Stevie Nicks still has that knack.

The former Fleetwood Mac singer may be 46. She hasn't toured in three years. But she gave a vivid, warm-hearted 95-minute show Wednesday night at Blossom Music Center that proved again she is one of rock's top female singers.

She has been a solo artist since 1980, with her first album, "Bella Donna," going quadruple platinum. Still she was a more satisfying representative of the old Mac than last month's Fleetwood Mac show at Blossom, which had only two original members and a shrill new singer.

Though Nicks did only three Mac songs, they were powerful choices, "Dreams," "Rhiannon (Will You Ever Win)" and "Gold Dust Woman."

She had an enchantment, almost kind of a magic at her first solo show here in July 1983, and she still has. She flowed on stage Wednesday in a black lacy dress with a long scarf and black lace gloves. She had six changes of scarves through the show. Even the mike was draped in black fringe. But somehow these suit her. She has lost weight since her last show here.

The backdrop, a large (almost 18 feet high) gold-framed picture over Victorian wallpaper, gave you the warm touch of being in your own living room. The stage was dark as the 11-member band played "Outside the Rain" from "Bella Donna," segueing into the Mac's 1975 No. 1 song, "Dreams."

Nicks' blond hair, straight, full and very fluffy was a little bit of a surprise, but her voice wasn't - as strong as ever, though a little less breathy.

She did the mystic "Rhiannon" with the sad cry, "Don't leave me now," early. bringing the crowd to its feet. The song seemed to have a life of its own, changing pace, changing mood. Nicks wound up twirling with her scarf held out like wings.

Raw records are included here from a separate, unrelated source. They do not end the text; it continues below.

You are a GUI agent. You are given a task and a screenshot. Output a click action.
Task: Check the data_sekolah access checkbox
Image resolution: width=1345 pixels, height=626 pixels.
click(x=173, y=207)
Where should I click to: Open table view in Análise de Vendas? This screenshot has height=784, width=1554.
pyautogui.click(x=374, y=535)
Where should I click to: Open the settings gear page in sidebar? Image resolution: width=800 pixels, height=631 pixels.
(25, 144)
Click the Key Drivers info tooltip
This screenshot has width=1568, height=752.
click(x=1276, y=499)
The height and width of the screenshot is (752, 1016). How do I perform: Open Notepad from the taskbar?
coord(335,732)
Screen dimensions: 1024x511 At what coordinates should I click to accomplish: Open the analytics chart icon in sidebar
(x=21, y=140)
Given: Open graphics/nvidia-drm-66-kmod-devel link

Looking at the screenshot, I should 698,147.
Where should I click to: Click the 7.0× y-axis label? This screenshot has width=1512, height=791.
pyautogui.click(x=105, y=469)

"Stand Back," from her platinum solo album, "The Wild Heart," was a great contrast, almost wall-to-wall sound, with Nicks's lyrics echoed by her three back-ups, Sharon Celani, Lisa Jane Edwards and Sara Fleetwood, ex-wife of Mick Fleetwood.

One of the new songs, "Maybe Love Will Change Your Mind," from Nicks' current "Street Angel" album, was as melodic and catchy as earlier hits. Fans lit candles at the start of another "Street Angel" track, "Destiny." They already knew it. It was recycled from a 1982 release.

The only mediocre track was "Docklands." Her new "Listen to the Rain" would have been a better choice."

Nicks' set closer, her "Edge of Seventeen (Just Like a White Winged Dove)" was a complete change of pace, almost an angry outcry, with Nicks falling to her knees. It also triggered the offering of roses as well as teddy bears and Stevie Nicks dolls from front row fans. Nicks shook hands as she accepted them. This has become a heartfelt ritual. Fortunately it only occurs on one song.

Nicks fans, 6,000 at this show, have become as dedicated as Deadheads. Brianna Marie Imbordini of suburban Brooklyn, 9, wasn't the only fan dressed in Nicks-like scarves. High school teacher Jeff Feinberg drove in from Buffalo for the show.

The opening act was Darden Smith, a towering Texan who had a gem of a song, "Levee Song," which he had co-written with Chip Taylor, writer of "Wild Thing." Smith did most of his pieces on his acoustic guitar, but sang another splendid track, "Loving Arms," with lot of gusto. Both Nicks and Smith had songs called "Talk to Me," though Smith's was more seductive. Smith's voice isn't as distinctive as Nicks, but he's on his way.